Record and Artist Details

Composer or Director: Béla Bartók

Genre:

Chamber

Label: Chandos

Media Format: CD or Download

Media Runtime: 150

Mastering:

DDD

Catalogue Number: CHAN10992(2)

CHAN10992(2). BARTÓK Complete String Quartets (Arcadia Quartet)

Tracks:

Composition Artist Credit
String Quartet No. 1 Béla Bartók, Composer
Arcadia Quartet
Béla Bartók, Composer
String Quartet No. 3 Béla Bartók, Composer
Arcadia Quartet
Béla Bartók, Composer
String Quartet No. 5 Béla Bartók, Composer
Arcadia Quartet
Béla Bartók, Composer
String Quartet No. 2 Béla Bartók, Composer
Arcadia Quartet
Béla Bartók, Composer
String Quartet No. 4 Béla Bartók, Composer
Arcadia Quartet
Béla Bartók, Composer
String Quartet No. 6 Béla Bartók, Composer
Arcadia Quartet
Béla Bartók, Composer
Wonderfully, we’ve reached a point where Bartók’s six string quartets are as much a calling card for an emerging quartet as Beethoven or Haydn. In their first recording for Chandos, the Arcadia Quartet show that they know their territory from the inside. As they explain in the booklet, they live and work in Cluj-Napoca in Transylvania, at the heart of the intermingled traditions of Romanian, Hungarian and Roma music that shaped Bartók’s emerging musical language.

If that arouses expectations of raw, rustic abandon, put them aside. Cluj-Napoca is surrounded not by the wild mountains of Bram Stoker’s imagination but by softly rolling hills. And behind every interpretation in this civilised, wonderfully atmospheric cycle, there’s a sense of deep assurance that makes any preconceptions about folk fiddles feel slightly embarrassing.

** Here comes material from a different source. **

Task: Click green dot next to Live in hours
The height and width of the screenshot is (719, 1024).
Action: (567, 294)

Take the long cello and violin solos in the nocturnal central movement of No 4. There’s an eloquent poise to the way Ana and Zsolt Török phrase their lines that relates this music directly to central European classicism, and if you’ve already listened to the first movement of No 1, you’ll have expected no less. The violins unfurl their opening sighs wistfully and inwardly: this is music that’s emerging from an unmistakably Romantic world.

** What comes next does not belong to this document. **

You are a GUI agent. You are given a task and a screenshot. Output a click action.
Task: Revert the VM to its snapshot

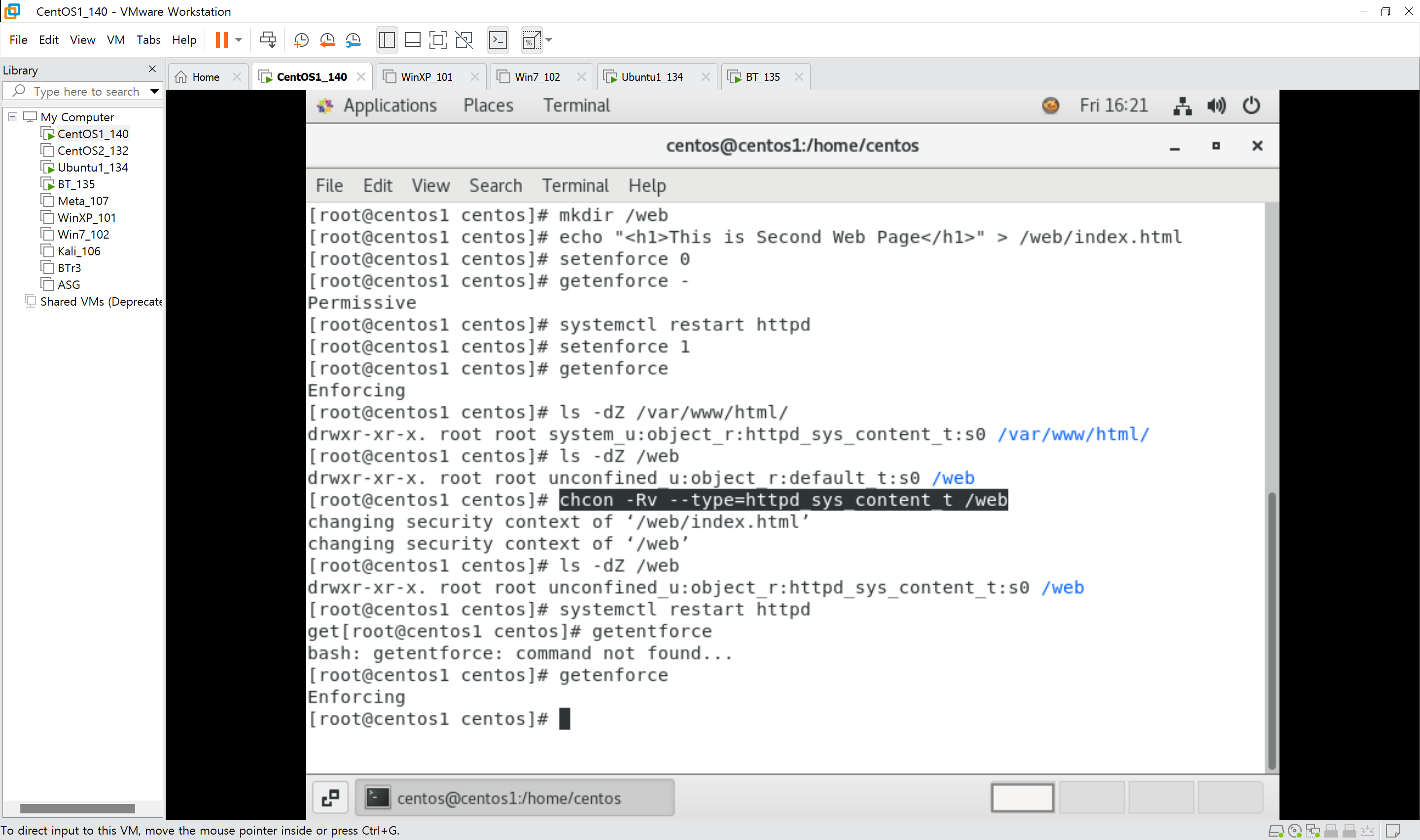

In fact, these readings are so poetic and spacious that my first reaction to the opening movement of No 2 was ‘streamlined’ – so euphonious is the sound of the ensemble and so long-breathed their approach to Bartók’s slower music. Ensemble chords are ringing and ripe; cello and viola together generate a rich, velvety sonority to which the violins add a gleam that never entirely sharpens to a dazzle – not that it needs to here. Percussive pizzicatos and sul ponticello shivers are relished, but also controlled, and never played purely as effects. Chandos’s warm, slightly misty acoustic sets up a poetic atmosphere without blurring pianissimo detail.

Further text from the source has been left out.